7) Siehe Erklärung: In Tribute to Madame de Pompadour and the Court of Louis XV. New York: Christine Burgin, 1990.
8) Siehe: A Transcript to Unrequited Euphoria. Vienna: Hubert Winter, 1992. Siehe auch: The Ganzfeld (New York), no. 4 (2005), pp. 184-95.

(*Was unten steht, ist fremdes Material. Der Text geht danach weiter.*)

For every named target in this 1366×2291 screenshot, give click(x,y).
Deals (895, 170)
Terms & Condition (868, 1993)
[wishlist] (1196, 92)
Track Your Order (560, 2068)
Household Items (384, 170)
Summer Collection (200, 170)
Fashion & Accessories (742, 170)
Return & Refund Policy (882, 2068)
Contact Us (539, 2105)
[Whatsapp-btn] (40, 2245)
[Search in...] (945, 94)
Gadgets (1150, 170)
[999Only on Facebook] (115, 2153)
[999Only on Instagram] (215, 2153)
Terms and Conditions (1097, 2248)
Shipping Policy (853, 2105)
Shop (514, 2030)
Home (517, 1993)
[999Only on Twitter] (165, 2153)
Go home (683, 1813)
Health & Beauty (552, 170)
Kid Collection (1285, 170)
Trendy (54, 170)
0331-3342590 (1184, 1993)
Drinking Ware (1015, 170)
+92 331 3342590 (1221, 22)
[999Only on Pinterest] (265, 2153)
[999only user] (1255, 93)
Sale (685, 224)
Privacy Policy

9) Mnemonische Architektur wurde weithin bekannt durch die Bemühungen des venezianischen Akademikers Guilo Camillo (1480 – 1544), dessen Manuskript 1550 posthum unter dem Titel L'Idea del Teatro, dello Eccellente M. Giulio Camillo publiziert wurde. Dieses Buch erläutert die siebenteilige Struktur von Camillos Theater. Es besteht aus sieben Ebenen, deren Niveaus sich durch das Auditorium emporschraubten: sieben Aufgänge führten durch die sieben Ebenen hinauf, von denen jede wiederum durch sieben Aufgänge unterteilt war, sodass der Übergang von einer Ebene zu nächsten klar gekennzeichnet war. An jedem Aufgang waren Abbildungen angebracht, mittels derer eindrucksvolle Bilder im Bewusstsein des Zuschauers evoziert wurden. Siehe A Violet Somnambulist Spiriting the Fugacious Bloom. New York: Christine Burgin, 2000.